These include the Illegal Immigration Reform and Immigrant Responsibility
Act of 1996 (IIRAIRA), the Anti-Terrorism and Effective Death Penalty
Act (AEDPA) and several regulations and interpretations from the Immigration
and Naturalization Service (INS) interpreting these laws. In addition,
the Immigration Act of 1990 (IMMACT) for the first time imposed a cap
on the maximum number of H1B Petitions for temporary workers each fiscal
year. These recent laws are briefly addressed below.
Most of the
current important developments in immigration law stem from the passage
and subsequent implementation of the IIRAIRA. Though its name includes
the word "illegal," this law actually affects many persons who
have followed all the rules. For example, INS inspectors now have enhanced
powers to turn persons away at ports of entry, even if they have valid
visas, if the inspector is not satisfied that they seek to enter for the
proper purpose. The consequence of this "expedited exclusion"

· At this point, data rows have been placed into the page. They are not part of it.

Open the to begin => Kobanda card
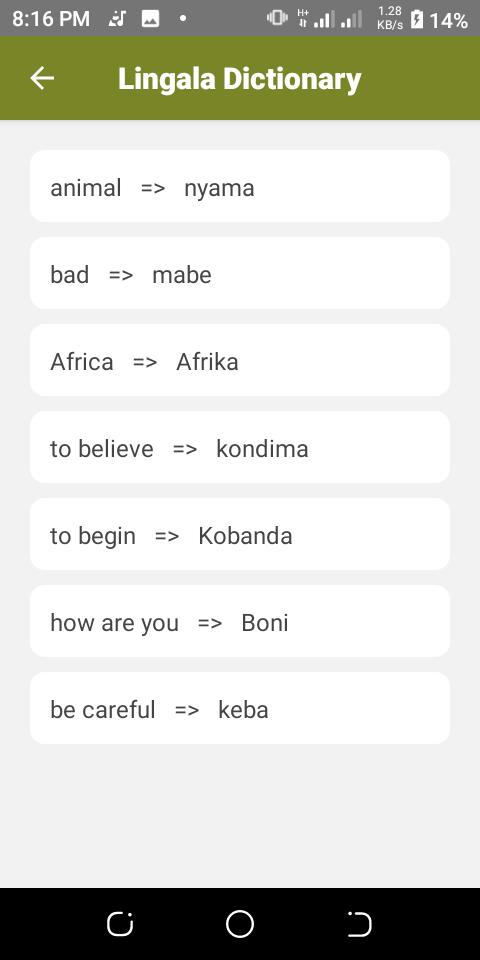The width and height of the screenshot is (480, 960). pyautogui.click(x=240, y=534)
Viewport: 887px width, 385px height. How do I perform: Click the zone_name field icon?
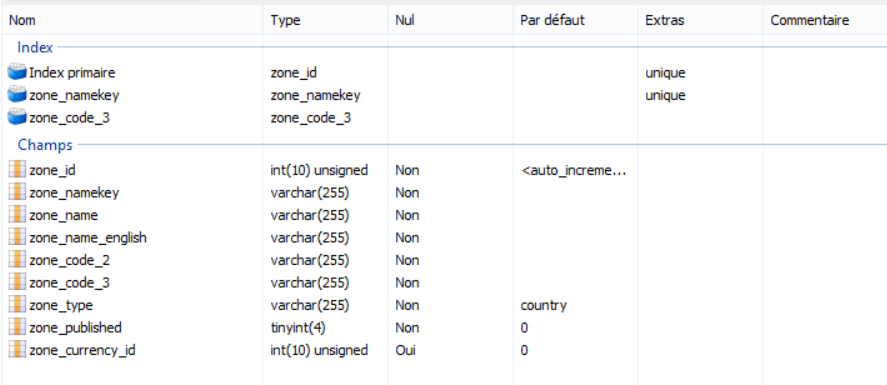click(x=17, y=215)
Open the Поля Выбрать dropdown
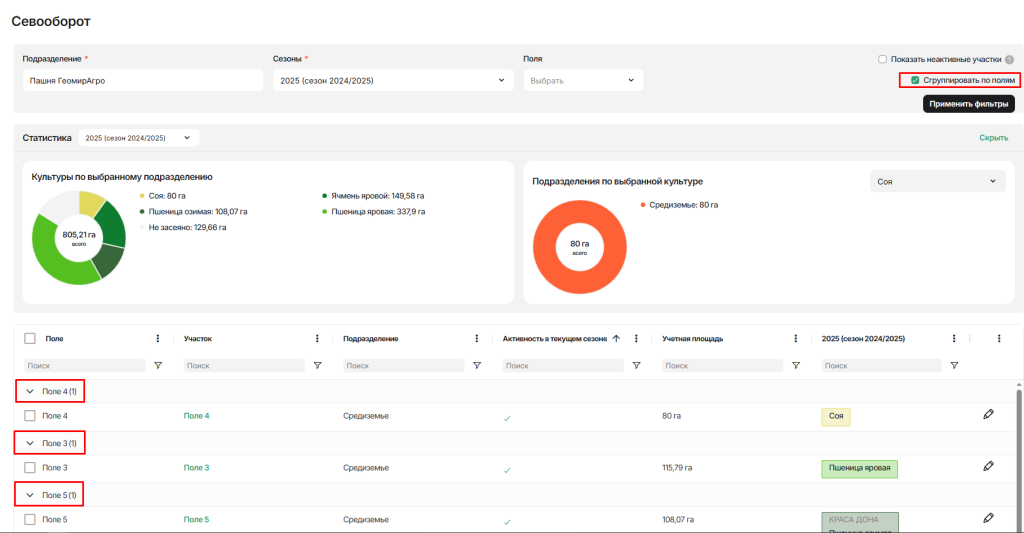The width and height of the screenshot is (1024, 533). click(x=583, y=80)
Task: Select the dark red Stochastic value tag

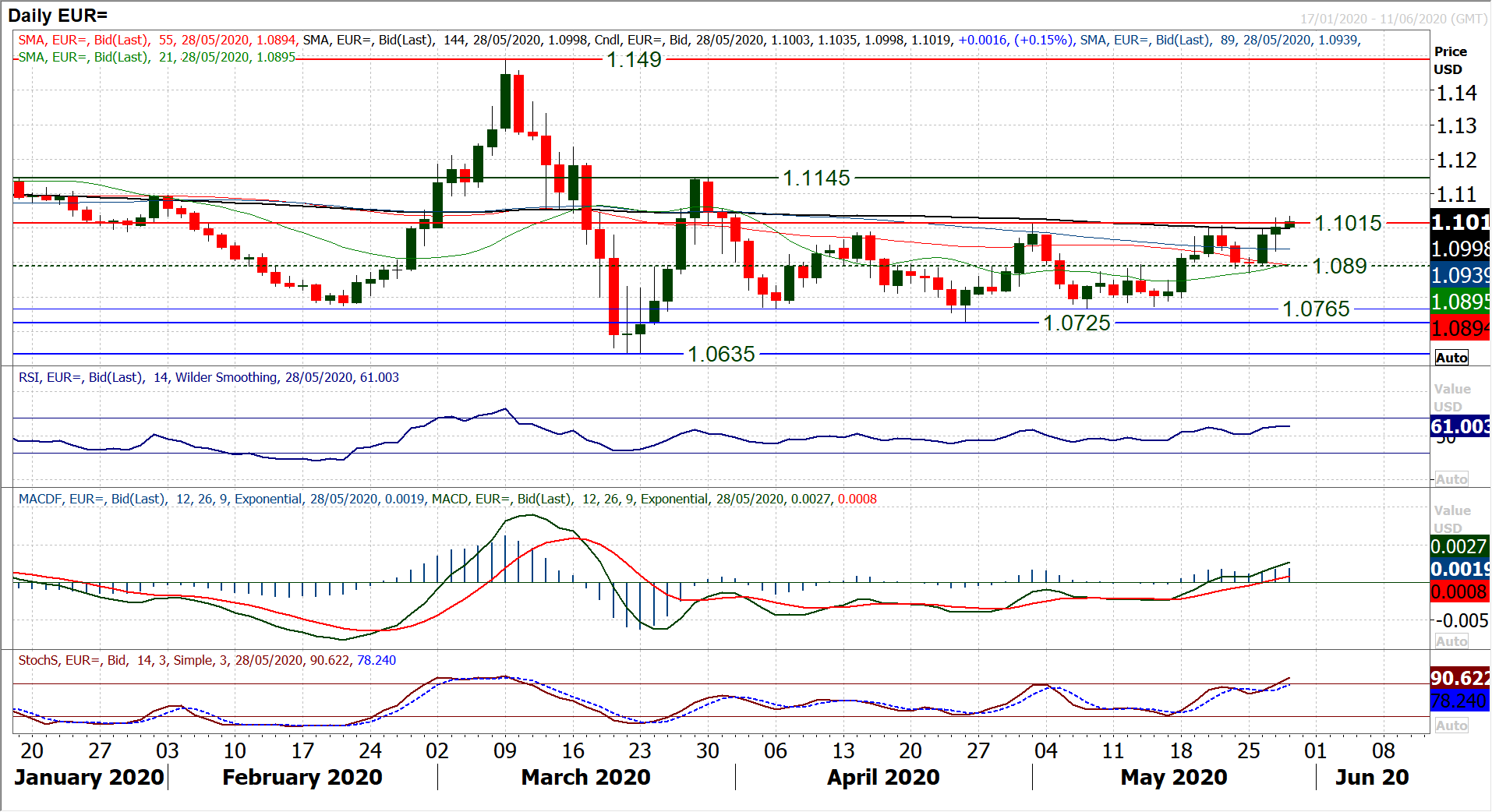Action: 1459,678
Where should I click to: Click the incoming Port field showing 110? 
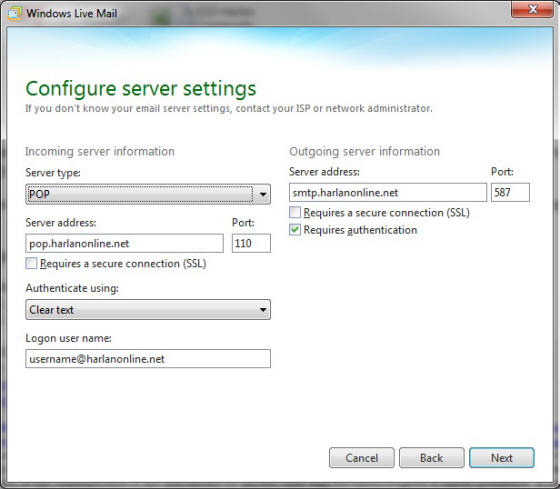click(251, 244)
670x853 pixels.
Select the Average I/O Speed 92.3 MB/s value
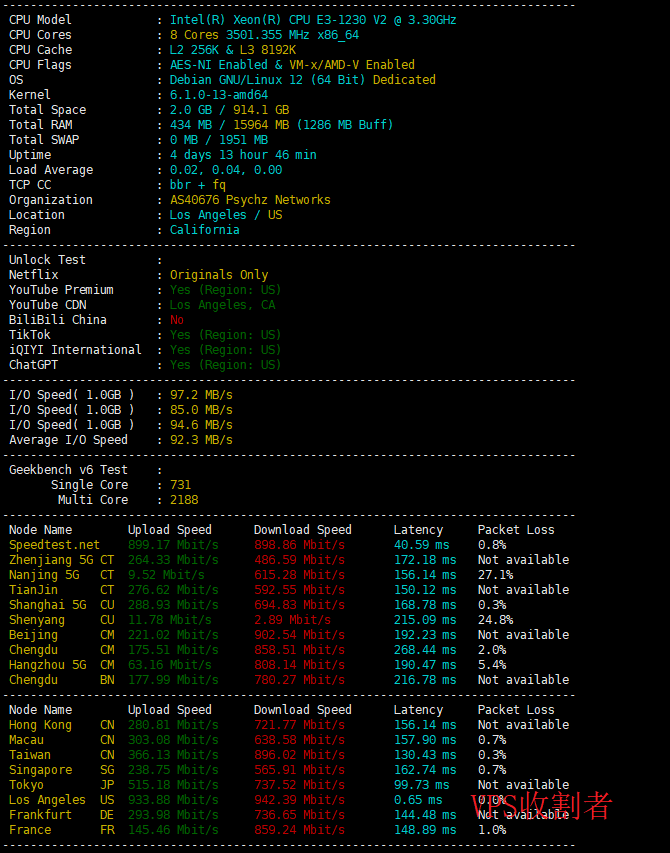(x=201, y=440)
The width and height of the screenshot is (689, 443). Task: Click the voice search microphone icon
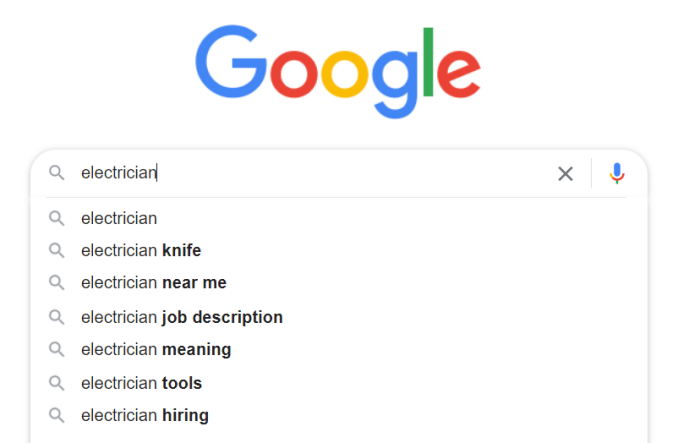[616, 173]
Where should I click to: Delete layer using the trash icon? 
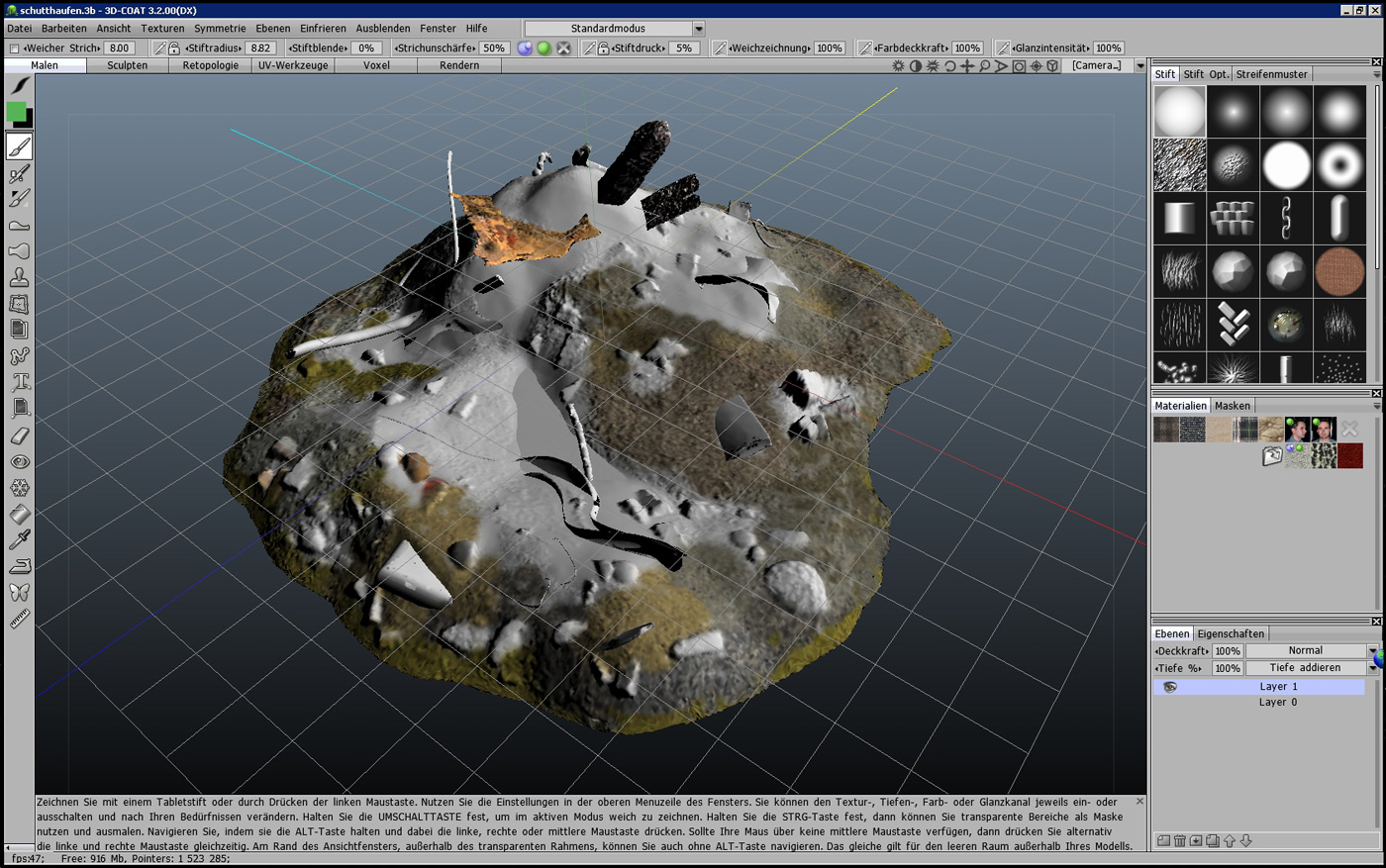click(x=1179, y=840)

process is a five-year bar on applying to reenter the U.S. Since these
decisions, made by relatively low-level officials, are unappealable, there
are few if any safeguards to protect against incorrect determinations.
Other onerous
clauses of this statute include the so-called "three and ten year
bars." A person who is out of status for 180 days (counting from
April 1, 1997) and leaves voluntarily is subject to a three-year bar on
returning to the U.S., while one who has been out of status for one year
faces a ten-year bar. Though the requirement for imposition of the bars
is that one be here "without authorization," there has been
much controversy over the interpretation of that term. And the fact is
that many persons fall out of status through no fault of their own, for
example, those who may be waiting for the USIA to decide on J1 waiver
requests; or dependents of H1 or L1 workers who were unaware that they
had to apply for separate extensions when the principal extended her/his
own stay.
Section 222(g)imposes
the requirement that persons who have overstayed their authorized periods
of admission on nonimmigrant (temporary) visas, will have to apply for
all future nonimmigrant visas in their home countries, rather than at
other consulates that may be more convenient. Exemptions from this requirement
are possible if "extraordinary circumstances" exist. The Department
of State has indicated that it will find "extraordinary circumstances"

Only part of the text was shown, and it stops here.